THE DATA START

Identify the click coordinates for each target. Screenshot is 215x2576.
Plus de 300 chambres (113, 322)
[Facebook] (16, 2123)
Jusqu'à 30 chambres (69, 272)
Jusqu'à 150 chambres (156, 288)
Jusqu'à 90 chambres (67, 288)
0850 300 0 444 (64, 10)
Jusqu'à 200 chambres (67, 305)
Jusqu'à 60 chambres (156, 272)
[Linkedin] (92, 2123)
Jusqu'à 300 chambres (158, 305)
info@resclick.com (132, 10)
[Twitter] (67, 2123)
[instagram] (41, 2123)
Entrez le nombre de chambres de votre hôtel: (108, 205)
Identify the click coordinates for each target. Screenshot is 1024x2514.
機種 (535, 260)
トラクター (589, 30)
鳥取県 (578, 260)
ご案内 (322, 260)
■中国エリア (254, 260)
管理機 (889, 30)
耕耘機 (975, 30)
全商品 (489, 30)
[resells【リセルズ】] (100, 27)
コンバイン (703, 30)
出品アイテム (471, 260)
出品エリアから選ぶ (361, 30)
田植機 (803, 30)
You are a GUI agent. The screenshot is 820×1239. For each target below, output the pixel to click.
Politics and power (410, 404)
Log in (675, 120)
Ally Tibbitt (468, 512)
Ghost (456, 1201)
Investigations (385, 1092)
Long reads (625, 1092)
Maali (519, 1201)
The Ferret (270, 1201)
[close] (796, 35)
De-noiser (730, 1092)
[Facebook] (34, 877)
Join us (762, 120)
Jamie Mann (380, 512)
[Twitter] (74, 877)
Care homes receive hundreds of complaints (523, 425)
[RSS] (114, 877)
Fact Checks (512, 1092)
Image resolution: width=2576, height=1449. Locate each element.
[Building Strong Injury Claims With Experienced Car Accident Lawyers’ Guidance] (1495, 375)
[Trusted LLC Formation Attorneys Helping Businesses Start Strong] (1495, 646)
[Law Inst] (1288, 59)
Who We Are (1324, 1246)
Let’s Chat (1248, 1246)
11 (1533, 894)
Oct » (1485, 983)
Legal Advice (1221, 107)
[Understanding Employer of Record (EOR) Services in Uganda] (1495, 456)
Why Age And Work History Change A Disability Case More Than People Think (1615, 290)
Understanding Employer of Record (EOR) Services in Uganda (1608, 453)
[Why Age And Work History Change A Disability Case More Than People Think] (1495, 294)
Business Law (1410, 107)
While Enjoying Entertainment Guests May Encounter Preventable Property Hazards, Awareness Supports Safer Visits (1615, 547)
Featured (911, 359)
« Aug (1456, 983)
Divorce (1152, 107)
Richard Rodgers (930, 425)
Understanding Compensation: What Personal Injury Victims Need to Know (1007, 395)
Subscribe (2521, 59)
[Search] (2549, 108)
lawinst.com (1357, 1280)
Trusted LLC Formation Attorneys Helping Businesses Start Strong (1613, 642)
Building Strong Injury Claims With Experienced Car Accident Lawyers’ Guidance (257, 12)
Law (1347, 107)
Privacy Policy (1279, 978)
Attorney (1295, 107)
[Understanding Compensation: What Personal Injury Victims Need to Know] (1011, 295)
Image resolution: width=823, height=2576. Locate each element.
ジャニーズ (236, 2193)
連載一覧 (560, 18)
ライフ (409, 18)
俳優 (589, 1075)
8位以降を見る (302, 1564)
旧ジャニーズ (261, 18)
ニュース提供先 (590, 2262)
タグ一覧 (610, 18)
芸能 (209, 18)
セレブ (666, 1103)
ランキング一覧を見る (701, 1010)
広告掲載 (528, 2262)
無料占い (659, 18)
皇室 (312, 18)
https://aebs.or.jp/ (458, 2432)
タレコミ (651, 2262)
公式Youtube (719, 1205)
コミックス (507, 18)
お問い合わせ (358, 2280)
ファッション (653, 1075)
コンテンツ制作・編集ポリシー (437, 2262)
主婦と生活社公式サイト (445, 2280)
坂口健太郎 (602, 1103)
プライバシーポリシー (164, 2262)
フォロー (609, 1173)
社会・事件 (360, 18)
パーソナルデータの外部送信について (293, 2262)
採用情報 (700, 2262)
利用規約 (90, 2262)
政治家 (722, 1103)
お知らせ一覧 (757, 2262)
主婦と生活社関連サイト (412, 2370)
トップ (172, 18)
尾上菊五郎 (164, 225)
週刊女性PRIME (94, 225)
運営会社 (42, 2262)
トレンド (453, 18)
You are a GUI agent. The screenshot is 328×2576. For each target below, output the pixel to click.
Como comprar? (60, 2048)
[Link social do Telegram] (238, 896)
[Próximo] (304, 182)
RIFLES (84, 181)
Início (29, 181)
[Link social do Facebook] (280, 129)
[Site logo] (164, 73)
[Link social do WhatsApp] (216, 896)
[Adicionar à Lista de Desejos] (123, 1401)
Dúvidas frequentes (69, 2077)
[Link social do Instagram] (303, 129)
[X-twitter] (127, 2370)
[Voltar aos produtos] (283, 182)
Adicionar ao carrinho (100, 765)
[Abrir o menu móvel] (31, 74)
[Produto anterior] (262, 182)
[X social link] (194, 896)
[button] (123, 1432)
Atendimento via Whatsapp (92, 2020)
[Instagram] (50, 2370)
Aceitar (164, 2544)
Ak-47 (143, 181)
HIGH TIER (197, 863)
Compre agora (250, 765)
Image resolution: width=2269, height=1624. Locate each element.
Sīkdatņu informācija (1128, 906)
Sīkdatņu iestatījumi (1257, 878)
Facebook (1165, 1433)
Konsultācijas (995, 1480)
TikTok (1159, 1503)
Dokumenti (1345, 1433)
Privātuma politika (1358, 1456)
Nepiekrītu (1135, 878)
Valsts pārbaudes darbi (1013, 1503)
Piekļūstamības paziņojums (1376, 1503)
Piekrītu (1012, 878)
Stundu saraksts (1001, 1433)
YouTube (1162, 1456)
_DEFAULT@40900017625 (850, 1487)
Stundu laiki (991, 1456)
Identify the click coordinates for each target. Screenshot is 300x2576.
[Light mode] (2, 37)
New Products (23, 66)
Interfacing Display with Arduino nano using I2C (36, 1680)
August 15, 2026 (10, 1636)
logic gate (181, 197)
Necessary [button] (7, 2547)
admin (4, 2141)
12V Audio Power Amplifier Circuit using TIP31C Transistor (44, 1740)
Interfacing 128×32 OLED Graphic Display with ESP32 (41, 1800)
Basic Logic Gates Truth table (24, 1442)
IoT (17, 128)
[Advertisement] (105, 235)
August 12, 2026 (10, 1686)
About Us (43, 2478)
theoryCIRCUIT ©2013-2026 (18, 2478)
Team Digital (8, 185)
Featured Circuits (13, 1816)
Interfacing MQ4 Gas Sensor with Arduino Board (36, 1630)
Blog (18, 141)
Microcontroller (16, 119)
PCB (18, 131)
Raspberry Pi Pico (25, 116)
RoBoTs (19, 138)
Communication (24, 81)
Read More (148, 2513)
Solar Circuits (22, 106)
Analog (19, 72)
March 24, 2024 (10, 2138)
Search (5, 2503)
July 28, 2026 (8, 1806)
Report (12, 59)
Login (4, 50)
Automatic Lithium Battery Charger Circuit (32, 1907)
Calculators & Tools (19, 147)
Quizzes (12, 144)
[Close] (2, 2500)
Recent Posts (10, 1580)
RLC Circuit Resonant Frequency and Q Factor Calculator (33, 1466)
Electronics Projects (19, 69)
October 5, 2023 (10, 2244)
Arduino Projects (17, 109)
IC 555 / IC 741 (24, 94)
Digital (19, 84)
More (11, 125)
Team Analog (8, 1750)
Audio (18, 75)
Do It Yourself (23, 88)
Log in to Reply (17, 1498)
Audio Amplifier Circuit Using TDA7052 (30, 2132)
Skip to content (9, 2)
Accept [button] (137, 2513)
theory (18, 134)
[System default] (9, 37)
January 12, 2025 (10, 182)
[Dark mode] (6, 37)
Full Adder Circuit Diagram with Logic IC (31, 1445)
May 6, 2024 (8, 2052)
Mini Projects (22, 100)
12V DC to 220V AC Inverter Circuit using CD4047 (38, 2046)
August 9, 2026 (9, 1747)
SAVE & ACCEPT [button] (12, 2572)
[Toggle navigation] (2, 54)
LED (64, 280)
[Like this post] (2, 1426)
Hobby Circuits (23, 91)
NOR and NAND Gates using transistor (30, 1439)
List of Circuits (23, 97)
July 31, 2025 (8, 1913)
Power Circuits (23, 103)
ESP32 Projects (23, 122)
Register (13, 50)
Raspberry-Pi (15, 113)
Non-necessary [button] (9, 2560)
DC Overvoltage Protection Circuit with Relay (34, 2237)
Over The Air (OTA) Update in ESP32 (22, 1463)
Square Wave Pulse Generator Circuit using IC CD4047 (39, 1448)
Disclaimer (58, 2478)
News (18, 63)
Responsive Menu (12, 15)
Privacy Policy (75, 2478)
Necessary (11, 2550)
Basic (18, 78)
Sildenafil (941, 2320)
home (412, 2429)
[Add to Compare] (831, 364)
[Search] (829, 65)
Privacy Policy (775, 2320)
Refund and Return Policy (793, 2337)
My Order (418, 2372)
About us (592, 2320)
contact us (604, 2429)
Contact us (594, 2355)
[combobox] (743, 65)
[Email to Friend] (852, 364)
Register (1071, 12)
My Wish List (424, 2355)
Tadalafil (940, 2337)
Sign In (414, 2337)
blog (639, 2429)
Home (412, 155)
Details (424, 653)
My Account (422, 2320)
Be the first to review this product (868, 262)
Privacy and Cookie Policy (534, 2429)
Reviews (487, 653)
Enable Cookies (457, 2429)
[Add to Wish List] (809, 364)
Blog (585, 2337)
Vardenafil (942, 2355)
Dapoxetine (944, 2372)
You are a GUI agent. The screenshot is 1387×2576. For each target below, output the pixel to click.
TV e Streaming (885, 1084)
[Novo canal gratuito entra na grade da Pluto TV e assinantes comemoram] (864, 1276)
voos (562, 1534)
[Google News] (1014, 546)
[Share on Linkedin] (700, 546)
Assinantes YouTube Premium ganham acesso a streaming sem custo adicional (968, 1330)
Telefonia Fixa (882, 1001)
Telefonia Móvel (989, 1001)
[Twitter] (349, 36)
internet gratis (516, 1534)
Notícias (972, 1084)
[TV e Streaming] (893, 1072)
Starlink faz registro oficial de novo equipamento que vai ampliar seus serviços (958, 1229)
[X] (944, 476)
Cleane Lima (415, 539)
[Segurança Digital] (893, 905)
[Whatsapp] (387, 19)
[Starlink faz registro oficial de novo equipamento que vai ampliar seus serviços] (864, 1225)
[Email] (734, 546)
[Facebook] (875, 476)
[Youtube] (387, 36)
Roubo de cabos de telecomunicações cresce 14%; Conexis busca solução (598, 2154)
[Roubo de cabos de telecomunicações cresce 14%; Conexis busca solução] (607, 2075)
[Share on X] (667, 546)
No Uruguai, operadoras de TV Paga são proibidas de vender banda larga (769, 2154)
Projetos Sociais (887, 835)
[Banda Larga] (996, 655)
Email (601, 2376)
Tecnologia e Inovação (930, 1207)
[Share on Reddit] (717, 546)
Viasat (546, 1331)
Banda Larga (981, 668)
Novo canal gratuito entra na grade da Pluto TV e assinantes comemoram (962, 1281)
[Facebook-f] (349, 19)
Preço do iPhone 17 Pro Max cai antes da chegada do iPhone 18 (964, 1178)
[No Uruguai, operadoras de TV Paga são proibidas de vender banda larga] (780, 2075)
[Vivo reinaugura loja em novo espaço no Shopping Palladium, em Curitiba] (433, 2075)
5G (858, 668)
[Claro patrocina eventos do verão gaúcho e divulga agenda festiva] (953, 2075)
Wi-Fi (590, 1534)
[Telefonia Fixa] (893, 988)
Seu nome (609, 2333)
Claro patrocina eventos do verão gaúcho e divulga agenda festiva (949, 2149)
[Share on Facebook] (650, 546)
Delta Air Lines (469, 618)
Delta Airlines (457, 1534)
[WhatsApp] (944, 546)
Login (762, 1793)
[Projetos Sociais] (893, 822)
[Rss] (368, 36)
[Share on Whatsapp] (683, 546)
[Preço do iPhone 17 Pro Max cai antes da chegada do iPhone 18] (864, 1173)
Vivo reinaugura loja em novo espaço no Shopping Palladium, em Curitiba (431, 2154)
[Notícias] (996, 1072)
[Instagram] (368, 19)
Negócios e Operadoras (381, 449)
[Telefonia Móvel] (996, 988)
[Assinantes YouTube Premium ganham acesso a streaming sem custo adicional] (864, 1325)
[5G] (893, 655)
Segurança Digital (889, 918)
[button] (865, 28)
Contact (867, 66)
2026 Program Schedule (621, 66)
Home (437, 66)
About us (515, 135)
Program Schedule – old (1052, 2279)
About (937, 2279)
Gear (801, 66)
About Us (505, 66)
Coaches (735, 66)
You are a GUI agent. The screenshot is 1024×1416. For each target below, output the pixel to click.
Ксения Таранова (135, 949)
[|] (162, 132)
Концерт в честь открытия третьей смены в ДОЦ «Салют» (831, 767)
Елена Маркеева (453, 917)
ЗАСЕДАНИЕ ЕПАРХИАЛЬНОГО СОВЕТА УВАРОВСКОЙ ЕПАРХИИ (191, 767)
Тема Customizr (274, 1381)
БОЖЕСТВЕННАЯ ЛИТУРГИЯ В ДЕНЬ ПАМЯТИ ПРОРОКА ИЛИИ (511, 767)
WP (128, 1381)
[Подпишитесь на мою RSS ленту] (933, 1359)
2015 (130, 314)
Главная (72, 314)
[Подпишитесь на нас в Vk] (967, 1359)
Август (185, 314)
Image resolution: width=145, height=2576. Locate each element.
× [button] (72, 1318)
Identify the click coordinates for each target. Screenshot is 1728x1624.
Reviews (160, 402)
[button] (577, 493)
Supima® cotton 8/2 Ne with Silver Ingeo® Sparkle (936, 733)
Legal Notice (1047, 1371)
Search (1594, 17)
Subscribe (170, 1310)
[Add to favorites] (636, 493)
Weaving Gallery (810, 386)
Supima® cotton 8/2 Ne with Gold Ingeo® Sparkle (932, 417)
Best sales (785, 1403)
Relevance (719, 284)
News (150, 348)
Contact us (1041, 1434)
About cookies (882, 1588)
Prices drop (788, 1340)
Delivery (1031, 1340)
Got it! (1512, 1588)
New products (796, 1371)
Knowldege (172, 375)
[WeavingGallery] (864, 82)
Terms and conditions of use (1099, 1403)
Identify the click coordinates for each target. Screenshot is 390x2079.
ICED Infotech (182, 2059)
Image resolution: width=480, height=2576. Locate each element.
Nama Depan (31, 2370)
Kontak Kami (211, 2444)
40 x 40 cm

THE DATA END

### [ACTION ITEM]
From the data above, reproduce word for word the lines running from the line with "タレコミ (651, 2262)" to the line with "トレンド (453, 18)", ends included.

### [COMPLETED TASK]
タレコミ (651, 2262)
公式Youtube (719, 1205)
コミックス (507, 18)
お問い合わせ (358, 2280)
ファッション (653, 1075)
コンテンツ制作・編集ポリシー (437, 2262)
主婦と生活社公式サイト (445, 2280)
坂口健太郎 (602, 1103)
プライバシーポリシー (164, 2262)
フォロー (609, 1173)
社会・事件 (360, 18)
パーソナルデータの外部送信について (293, 2262)
採用情報 (700, 2262)
利用規約 (90, 2262)
政治家 (722, 1103)
お知らせ一覧 (757, 2262)
主婦と生活社関連サイト (412, 2370)
トップ (172, 18)
尾上菊五郎 (164, 225)
週刊女性PRIME (94, 225)
運営会社 (42, 2262)
トレンド (453, 18)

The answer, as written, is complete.